In many organisations, the answer is increasingly unclear. Sustainability teams are no longer the sole owners of ESG – but they are still expected to coordinate across functions. This creates a complex operating model where accountability is distributed but responsibility remains concentrated.

The result is friction.

The Asia Pacific region is particularly exposed to this trend. On one hand, the region is experiencing rapid growth in ESG regulation and disclosure requirements. On the other, regulatory frameworks remain uneven across jurisdictions, with different countries prioritising different aspects of ESG.

At the same time, supply chains across Asia are under increasing scrutiny – particularly in areas such as labour rights, environmental compliance and traceability. This places significant pressure on companies operating across multiple markets.

The challenge for businesses in the region is not just compliance – it is coordination. How do you manage ESG when the rules are different in every market, and the expectations are constantly evolving?

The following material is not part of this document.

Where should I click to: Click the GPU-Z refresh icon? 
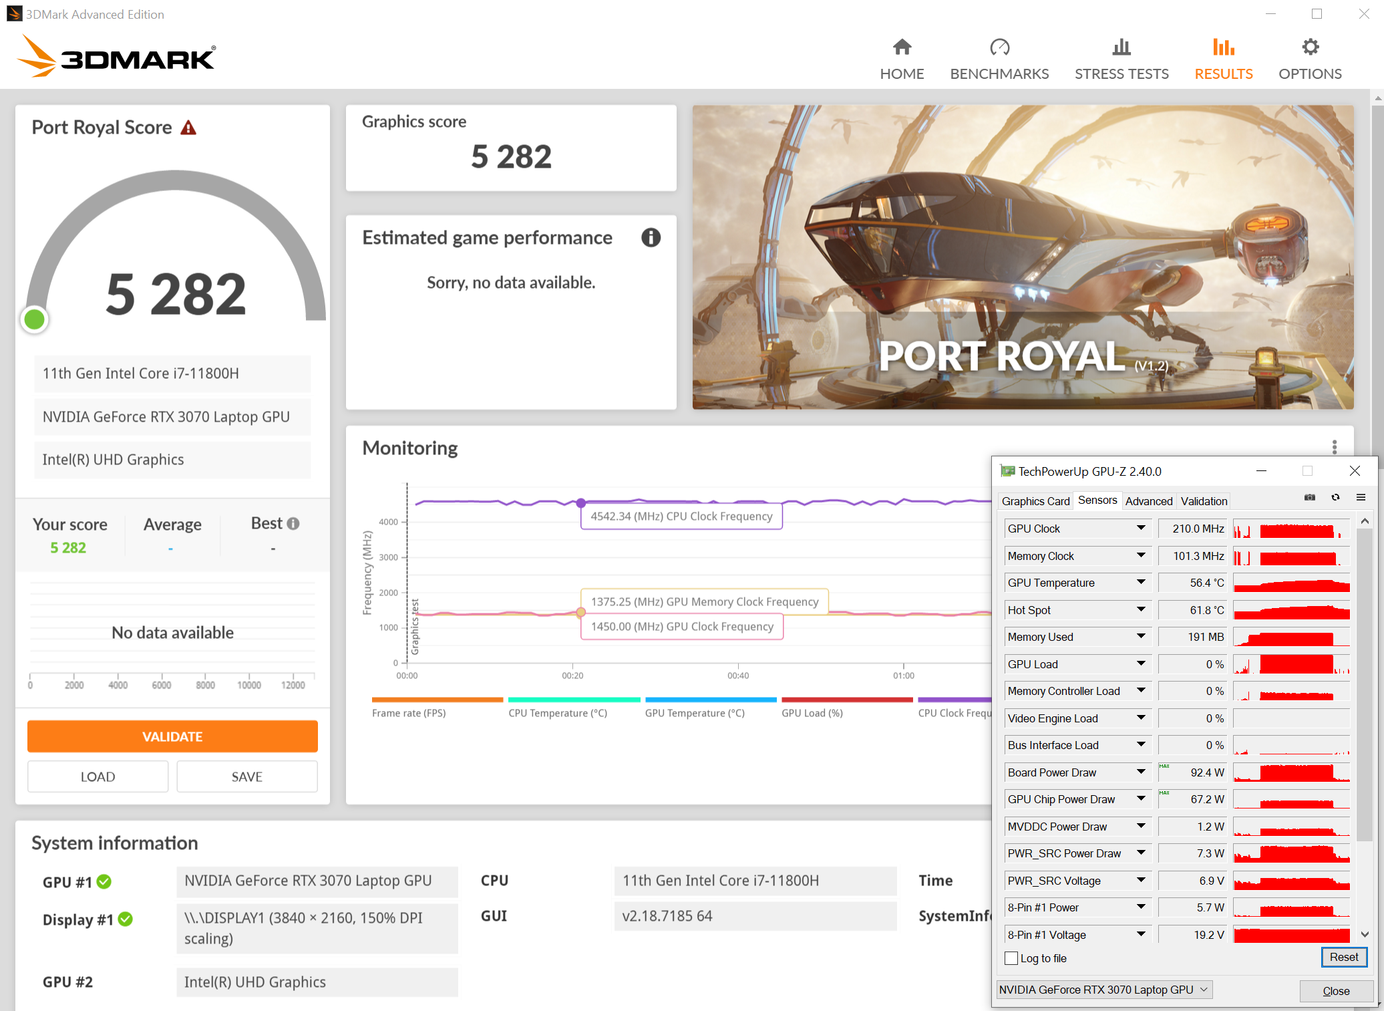pos(1335,498)
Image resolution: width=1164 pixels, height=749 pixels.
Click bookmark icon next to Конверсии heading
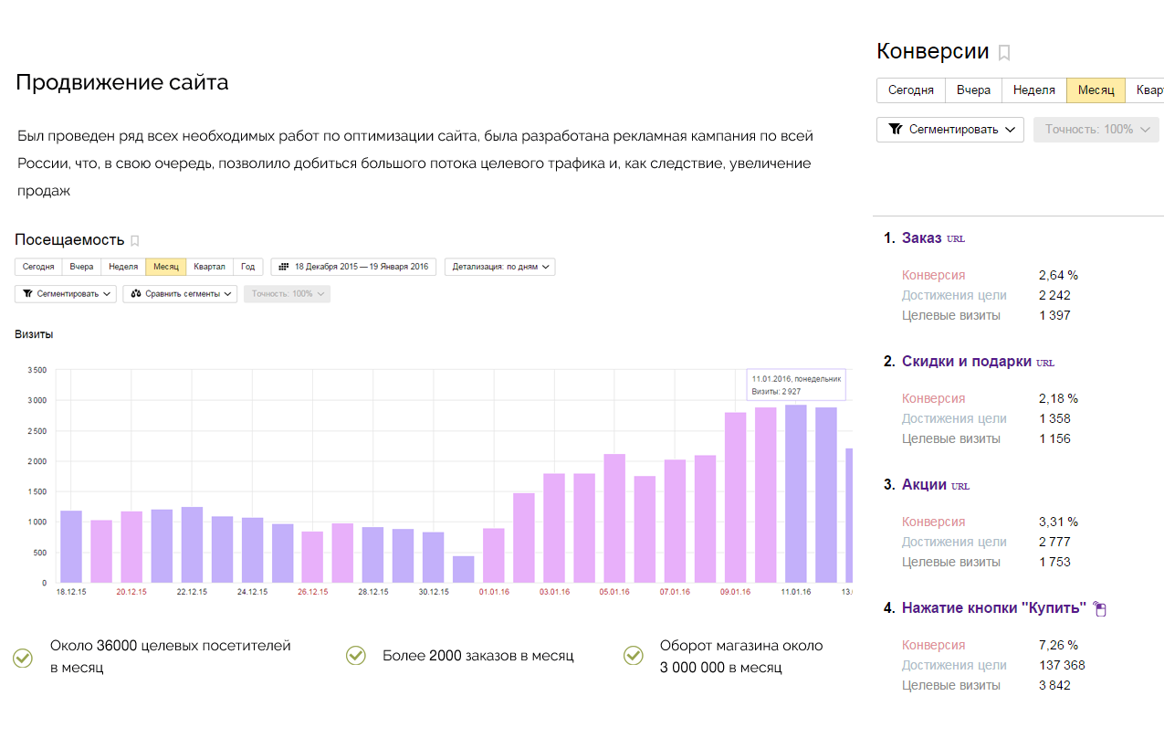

What this means for companies

If ESG is fragmenting, companies need to rethink how they approach it. First, they must move away from treating ESG as a single strategy.

Environmental, social and governance issues require different expertise, systems and governance structures. Trying to manage them under one umbrella without recognising these differences creates inefficiency.

Second, they must invest in cross-functional coordination. Fragmentation increases the need for integration at the organisational level, even as the external landscape diverges. Sustainability leaders must act as connectors between finance, operations and legal teams.

Third, they must accept that trade-offs are inevitable. The idea that ESG decisions can always align perfectly is no longer realistic. Companies must develop clear frameworks for prioritisation and decision-making.

The end of ESG as we know it?

ESG is not disappearing. But it is evolving from a single umbrella concept into a set of specialised domains shaped by different regulations, incentives and organisational owners.

The challenge for sustainability leaders is no longer simply integration. It is maintaining coherence across a fragmented landscape.

The companies that succeed will not cling to ESG as a single framework. They will build the capability to manage its divergence.